Deal or no deal - Labour and Tories courting support of smaller parties

Sammy Wilson
Sammy Wilson

I cannot remember an election in which there has been so much attention to the significance of smaller parties by both media and Westminster’s two largest parties.

Journalists, who normally would not even recognise our existence, are seeking us out weekly asking which of the two main parties we would be most disposed towards and more especially the price of our support.

Both Labour and the Conservatives are testing the water to see where smaller parties stand in the event of a hung parliament.

Both Labour and the Conservatives are testing the water to see where smaller parties stand in the event of a hung parliament.

Equally, officially and informally, the two major parties are testing out where we would stand in the event of no party getting an overall majority and requiring support from one or more of the smaller parties.

I don’t know if the pundits are right about the near certainty of what is called a hung parliament but if it is to become a reality then it is important that the Northern Ireland electorate use their votes strategically to ensure that there is a large block of votes from Northern Ireland which can be used in any future bargaining and the only party capable of delivering such an outcome is my own.

Not only is it important to have a large single block of votes with which to bargain but it is necessary to have a plan of how the influence which those votes can buy will be maximised.

It is not a question of begging for billions of pounds, though that is what some shallow journalists would like to reduce any negotiations to.

It seems to be the way that the Scottish political Del Boy Alex Salmond intends to behave, one of the reasons why I believe that any link-up between the SNP and Labour would be the most disastrous outcome of the election for the UK constitutionally and economically.

Today my party will publish its plan for Northern Ireland which would form the basis of any negotiations with the future UK government requiring the support of the DUP. We will not be demanding a bribe of so many billions but will be indicating the national issues which we believe are important in any government programme including a plan to stabilise the country’s finances, defend the country against an increasing range of external/internal threats, secure our borders by controlling immigration and deal with ever-increasing and damaging EU interference.

It would be criminally negligent not to use any influence, which we might have, to ensure proper support from the Westminster government to improve the lives of people living in Northern Ireland.

Not that we expect the Westminster government to deal with all our problems.
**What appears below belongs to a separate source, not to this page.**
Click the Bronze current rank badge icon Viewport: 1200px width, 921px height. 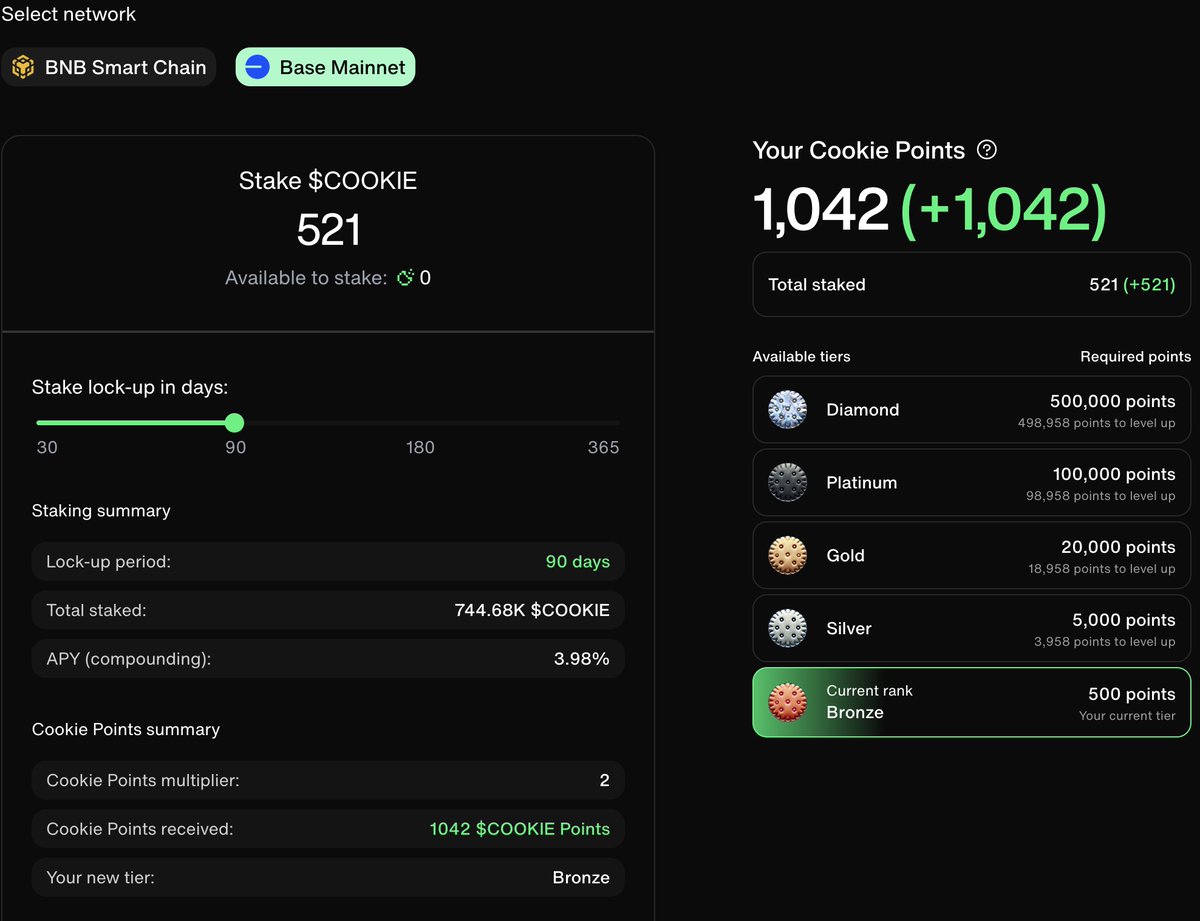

Our influence will be more effective if we outline the actions which we have taken and intend to take whilst at the same time highlighting the ways in which we believe a government, which needs our support, could and should be helping us to build our economy, ensure good quality public services, strengthen our position within the UK, make the unwieldy institutions of government in Northern Ireland work better and ensure economic fairness for our citizens.

This election may give us the opportunity to work hand-in-hand with the national government in Westminster in a way which has never happened before. It should not be frittered away through a crass demand for increased budget for unspecified purposes but should be used to deliver a planned outcome which strengthens the union and improves life for everyone.

The real question for every voter to consider in this election is how can you use your vote to ensure you return a team to Westminster with a plan for Northern Ireland and the strength to deliver it?